Rüegg, Jonas. “Review of Tagliacozzo, Eric, In Asian Waters: Oceanic Worlds from Yemen to Yokohama.” H-Water, H-Net Reviews, no. 3 (2023). https://www.h-net.org/reviews/showpdf.php?id=58318.
In Asian Waters is a big, fascinating, at times overwhelming book, with which the author Eric Tagliacozzo achieves a special feat, that of writing a global history of maritime commerce and exchange that functions largely independently of Eurocentric narratives and chronologies. It does so by redefining “Asia” not as the landmass east of the Bosporus, but as a maritime zone lined up along the shores of a vast terraqueous zone that stretches from the shores of eastern Africa to the Southeast Asian Archipelago and all the way to the icy waters of the Sea of Okhotsk. Tagliacozzo’s choice to connect the histories of places as disparate as Hormuz, Zamboanga, and Yokohama around a shared maritime geography is both provocative and powerful. The book’s unconventionally large geographical and temporal scope enables new perspectives on big processes, by surveying and connecting distant bodies of scholarship.
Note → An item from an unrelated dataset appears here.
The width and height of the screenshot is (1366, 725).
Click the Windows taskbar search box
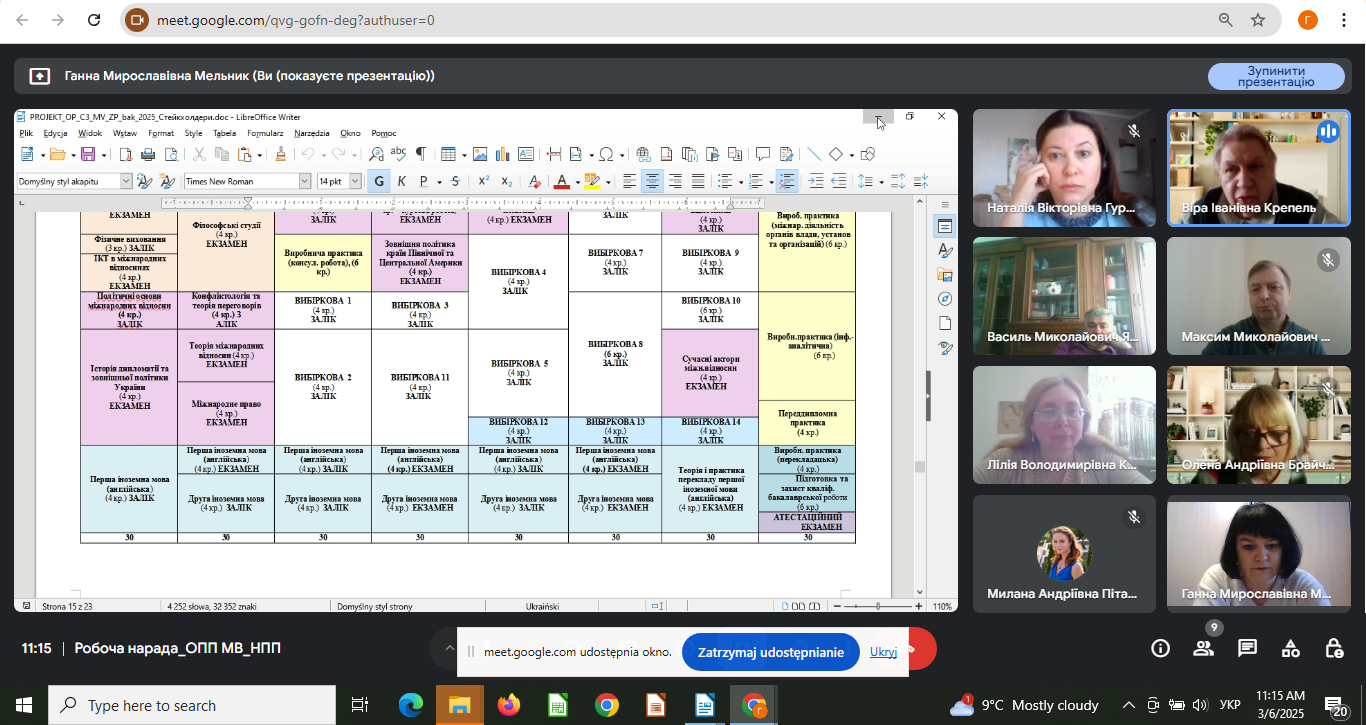pyautogui.click(x=192, y=705)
Its great ambition, and the sheer vastness of ground covered, however, unavoidably obfuscate the book’s many arguments at times, and they program a somewhat encyclopedic tendency. Nevertheless, In Asian Waters makes an important contribution to a fast-evolving field. As historians and anthropologists explore the oceanic dimensions of their regional fields, big pictures like the one Tagliacozzo paints play an increasingly important role in facilitating transregional and multidisciplinary conversations.